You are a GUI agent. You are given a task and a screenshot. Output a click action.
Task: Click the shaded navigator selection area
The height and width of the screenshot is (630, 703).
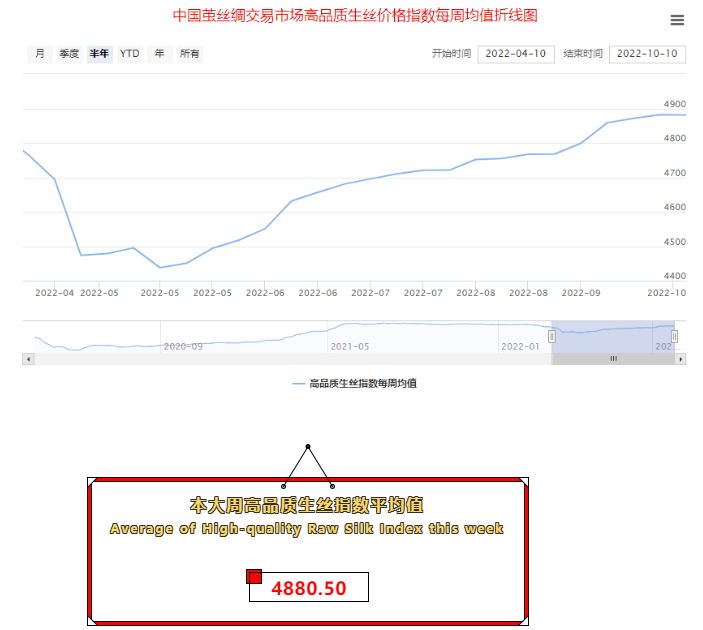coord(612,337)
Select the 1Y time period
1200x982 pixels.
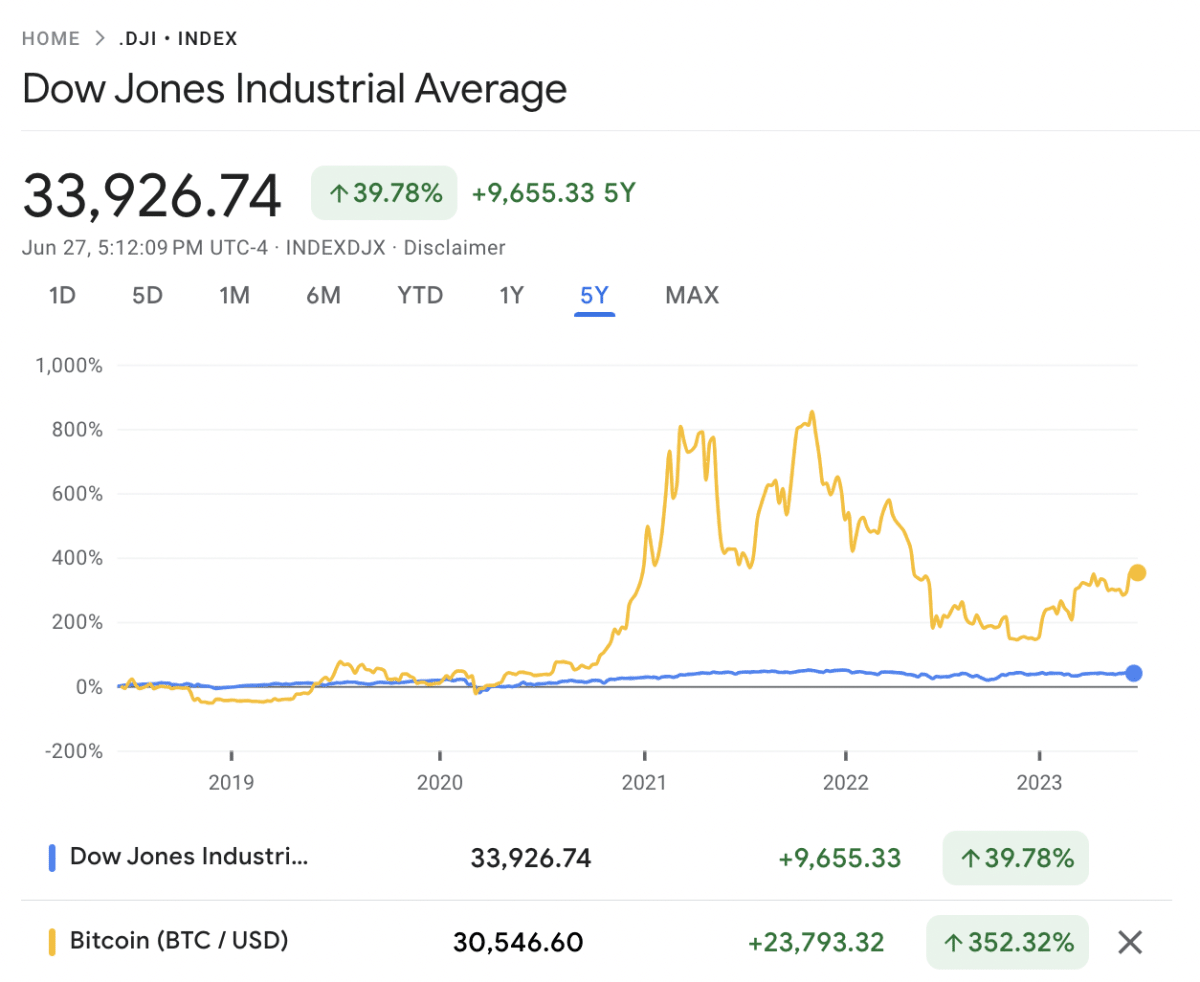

⁂

What to produce. Apart from the images, reproduce the listing exactly as it appears.

Result of the exercise.
You are a GUI agent. You are given a task and a screenshot. Output a click action.
Task: Click the shaded navigator selection area
The height and width of the screenshot is (630, 703).
coord(612,337)
Select the 1Y time period
1200x982 pixels.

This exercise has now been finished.